# Image collection from Bing

In [2]:
import hashlib
import json
import math
import os
import re
import urllib

import numpy as np
import requests
from tqdm import tqdm

In [3]:
BING_API_KEY = 'YOUR_API_KEY'

In [None]:
project_name = "cat"

path_save_dir = f'../data/{project_name}'
os.makedirs(path_save_dir, exist_ok=True)

path_image_dir = os.path.join(path_save_dir, 'images')
os.makedirs(path_image_dir, exist_ok=True)

In [5]:
def fetch_image_urls(
    query: str, num_images_required: int, query_language: str = 'ja-JP', num_images_per_transaction: int = 30
) -> list[str]:
    if num_images_per_transaction > 150:
        raise ValueError('num_images_per_transaction must be less than 150')
    offset_count = math.floor(num_images_required / num_images_per_transaction)

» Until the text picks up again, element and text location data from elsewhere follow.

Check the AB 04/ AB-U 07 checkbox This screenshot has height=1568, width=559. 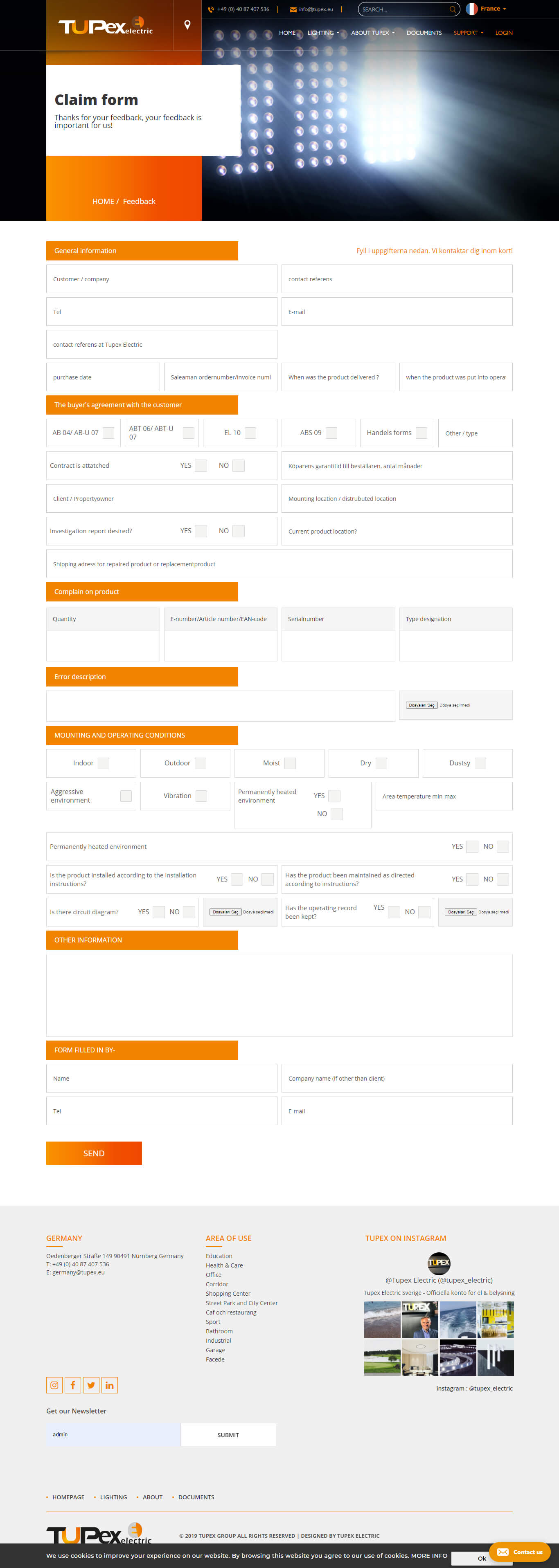pos(108,433)
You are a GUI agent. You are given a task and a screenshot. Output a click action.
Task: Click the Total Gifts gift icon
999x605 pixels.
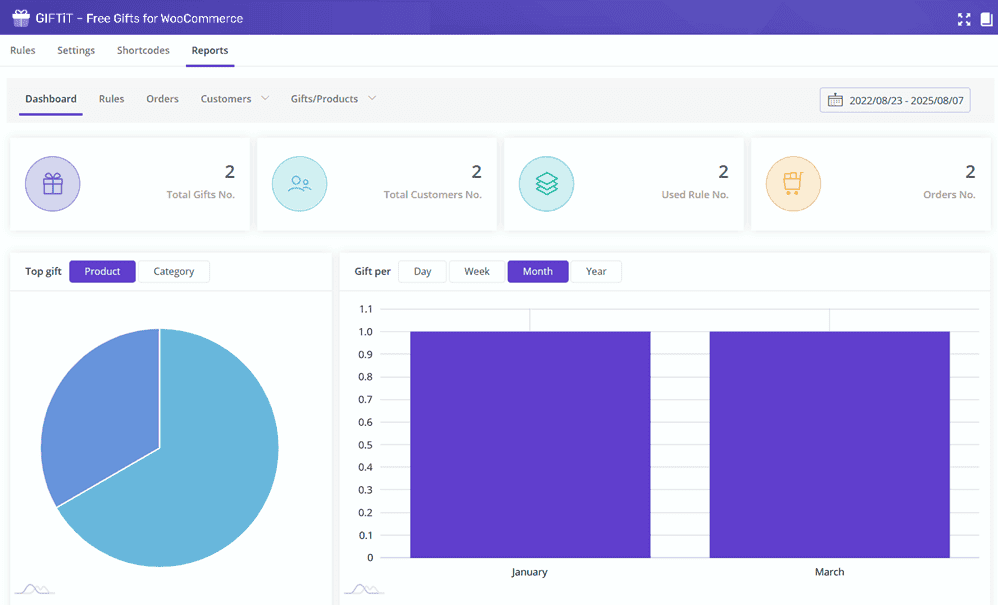(52, 184)
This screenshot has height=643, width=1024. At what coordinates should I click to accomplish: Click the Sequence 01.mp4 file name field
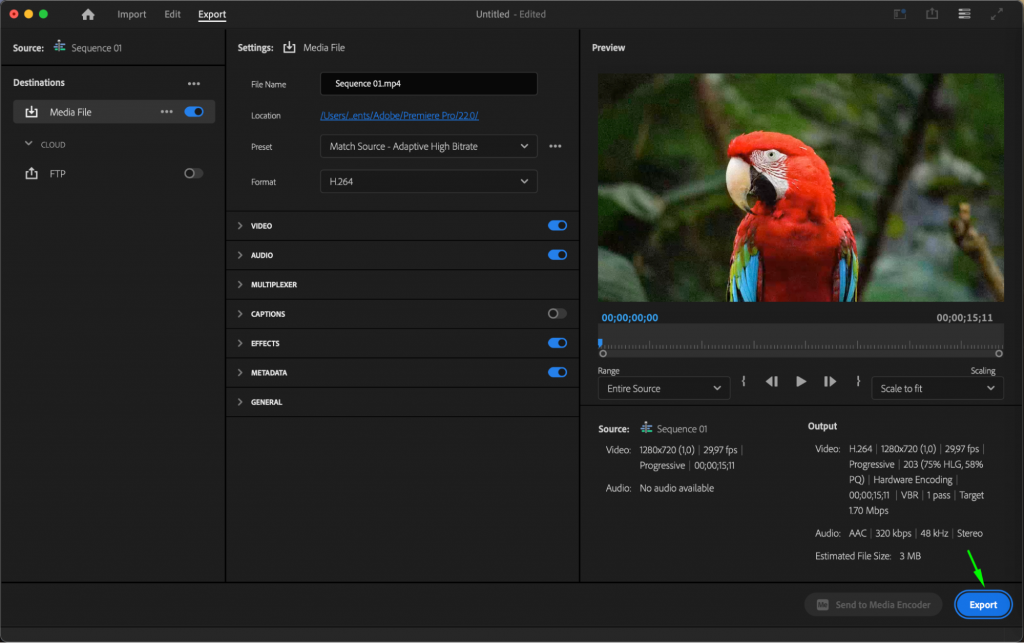click(428, 83)
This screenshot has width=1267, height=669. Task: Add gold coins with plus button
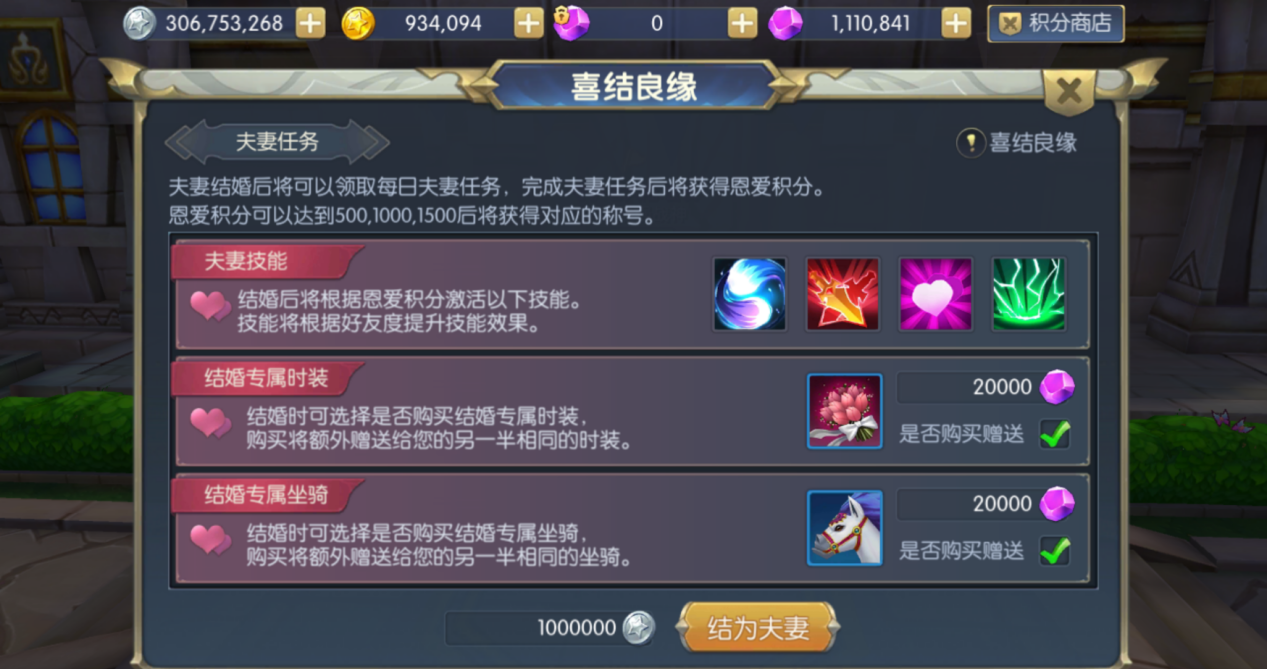529,23
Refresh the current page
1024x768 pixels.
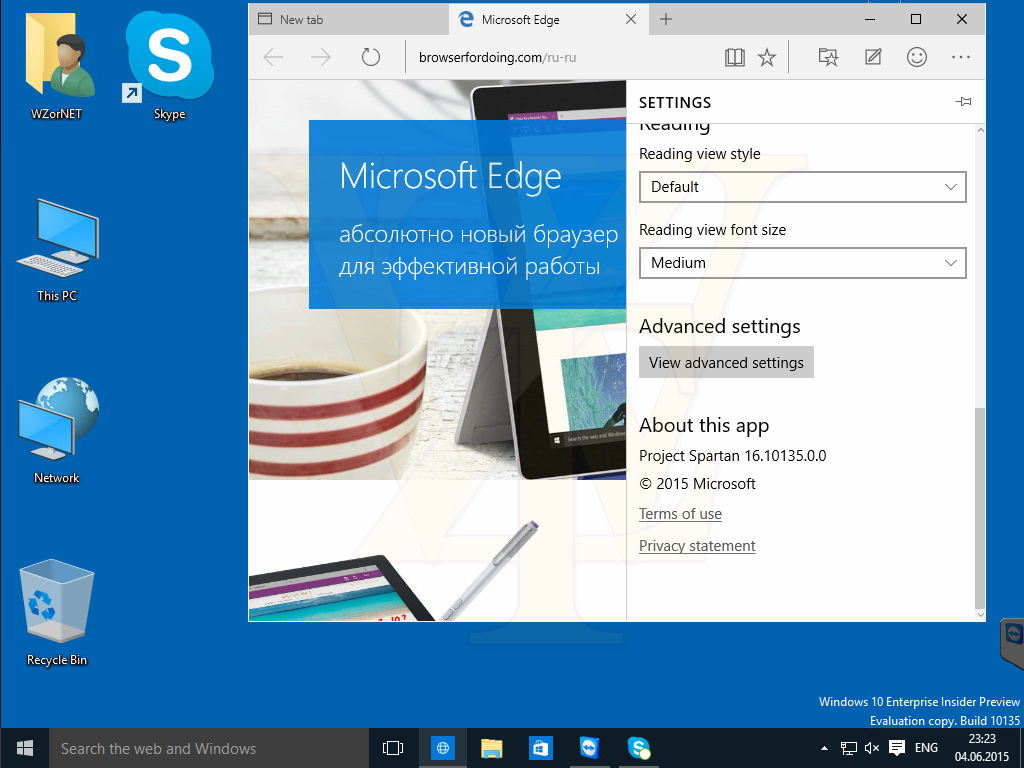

    endpoint = 'https://api.bing.microsoft.com/v7.0/images/search'
    headers = {'Ocp-Apim-Subscription-Key': BING_API_KEY,
            'Content-Type': 'multipart/form-data'}

    image_infos = []
    for offset in tqdm(np.arange(offset_count)):
        params = {
            'q': query, 'mkt': query_language, 'count': num_images_per_transaction,
            'offset': offset * num_images_per_transaction,
        }

        try:
            response = requests.get(endpoint, headers=headers, params=params)
            response.raise_for_status()
            image_infos.append(response.json())
        except Exception as e:
            print(e)
            continue

    urls = []
    for info in image_infos:
        for values in info['value']:
            unquoted_url = urllib.parse.unquote(values['contentUrl'])
            img_url = re.search(r'(http[^\?]+)(\?|.*)', unquoted_url)
            if img_url:
                urls.append(img_url.groups()[0])

    return urls

In [34]:
keyword = '猫'
num_images_required = 50

image_urls = fetch_image_urls(keyword, num_images_required)
print(f'# of images: {len(image_urls)}')

# of images: 30


In [30]:
valid_extensions = ['jpg', 'jpeg', 'gif', 'png', 'bmp']

image_url_paths = {}
for url in image_urls:
    image_extension = url.split('.')[-1]
    if image_extension.lower() not in valid_extensions:
        continue

    hashed_url = hashlib.sha3_256(url.encode('utf-8')).hexdigest()
    path_image = os.path.join(path_image_dir, hashed_url + '.' + image_extension.lower())
    if url not in image_url_paths.keys():
        image_url_paths[url] = path_image

In [27]:
for url, path_image in tqdm(image_url_paths.items()):
    try:
        response = requests.get(url, allow_redirects=True, timeout=10)
        if response.status_code != 200:
            continue

        with open(path_image, "wb") as f:
            f.write(response.content)

    except Exception as e:
        print(e)
        continue

 44%|████▍     | 12/27 [00:18<00:20,  1.33s/it]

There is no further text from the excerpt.